Quotes attributable to RV Chairman, Brian Kruger

“In delivering these results I want to acknowledge the extraordinary efforts of everyone in our industry to ensure that racing has been able to safely continue in the face of an unprecedented challenge and for that we offer our immense thanks on a job well done.

“Whilst opportunities to be trackside have been few and far between, the incredible ongoing support of our racehorse owners and the increased engagement by punters is something that has been pivotal to our results and ongoing viability. To both groups, I say thank you for your support and investment in Victorian racing.

“Our focus throughout the pandemic has been on the safety and wellbeing of our participants and the broader community as well as maintaining 25,000 full-time equivalent jobs and ensuring daily care and exercise can be afforded to all thoroughbred racehorses.

“In keeping racing going we’ve been able to achieve that and generate a surplus that allows us to support those stakeholders who have suffered most and to provide a strong platform to continue to grow our sport over coming years.

“Our Clubs have been the ones to bear the brunt of the adverse impact of COVID given their inability to host crowds for much of the pandemic. Fortunately, we have been able to help mitigate that impact by not only providing record levels of underlying Club funding, but also special payments that now total $64 million over the last 18 months.

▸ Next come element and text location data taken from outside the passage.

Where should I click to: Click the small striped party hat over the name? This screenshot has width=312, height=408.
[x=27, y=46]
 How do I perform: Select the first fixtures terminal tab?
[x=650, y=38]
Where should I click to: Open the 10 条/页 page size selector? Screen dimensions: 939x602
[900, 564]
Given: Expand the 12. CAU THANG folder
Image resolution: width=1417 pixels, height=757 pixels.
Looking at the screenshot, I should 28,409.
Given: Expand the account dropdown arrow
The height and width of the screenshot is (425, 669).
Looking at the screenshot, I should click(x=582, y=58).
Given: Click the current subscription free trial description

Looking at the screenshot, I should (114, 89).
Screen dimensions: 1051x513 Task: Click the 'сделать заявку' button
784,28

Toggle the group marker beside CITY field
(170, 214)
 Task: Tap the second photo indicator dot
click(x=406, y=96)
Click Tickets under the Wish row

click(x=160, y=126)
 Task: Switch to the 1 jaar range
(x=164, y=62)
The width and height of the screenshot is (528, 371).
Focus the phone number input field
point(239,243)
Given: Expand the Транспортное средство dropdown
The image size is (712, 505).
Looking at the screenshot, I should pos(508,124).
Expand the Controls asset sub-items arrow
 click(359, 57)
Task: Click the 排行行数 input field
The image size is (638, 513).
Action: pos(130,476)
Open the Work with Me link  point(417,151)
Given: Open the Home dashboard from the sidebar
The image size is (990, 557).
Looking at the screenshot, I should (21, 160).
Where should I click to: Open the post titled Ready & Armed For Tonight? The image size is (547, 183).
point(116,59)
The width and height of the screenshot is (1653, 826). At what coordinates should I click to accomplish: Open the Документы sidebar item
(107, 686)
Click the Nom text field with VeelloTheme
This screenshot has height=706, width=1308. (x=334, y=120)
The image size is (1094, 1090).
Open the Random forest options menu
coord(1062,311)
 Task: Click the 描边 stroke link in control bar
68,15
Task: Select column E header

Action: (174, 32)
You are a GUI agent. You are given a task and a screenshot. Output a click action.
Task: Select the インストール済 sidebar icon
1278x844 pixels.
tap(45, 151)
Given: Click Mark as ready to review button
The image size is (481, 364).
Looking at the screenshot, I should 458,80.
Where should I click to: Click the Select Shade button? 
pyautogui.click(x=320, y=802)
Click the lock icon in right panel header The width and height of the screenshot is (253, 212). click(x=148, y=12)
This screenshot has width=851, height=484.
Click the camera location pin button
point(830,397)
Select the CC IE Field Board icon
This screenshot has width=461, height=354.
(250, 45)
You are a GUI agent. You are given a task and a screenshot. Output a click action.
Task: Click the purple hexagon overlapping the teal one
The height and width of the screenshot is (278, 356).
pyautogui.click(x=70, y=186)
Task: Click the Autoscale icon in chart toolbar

“On top of record prizemoney and Club funding, FY21 also saw an increased investment in two key areas central to our future. The first being our commitment to an accelerated and expanded equine welfare plan that is delivering new programs and initiatives that are making a real difference for current and past equine athletes.

“Secondly, our focus on further growth in engagement and wagering has been underpinned with the development of our Integrated Media Business which is consolidating the industry’s media assets to reach broader audiences and provide our fans with the best possible coverage of Victorian racing.

“Whilst limited competition owing to lockdowns and the unprecedented marketing and generosities of wagering operators has delivered record turnover and engagement, Australia’s emergence from COVID restrictions means that we will need to continue to invest and innovate to maintain the momentum we have seen in the last few years.”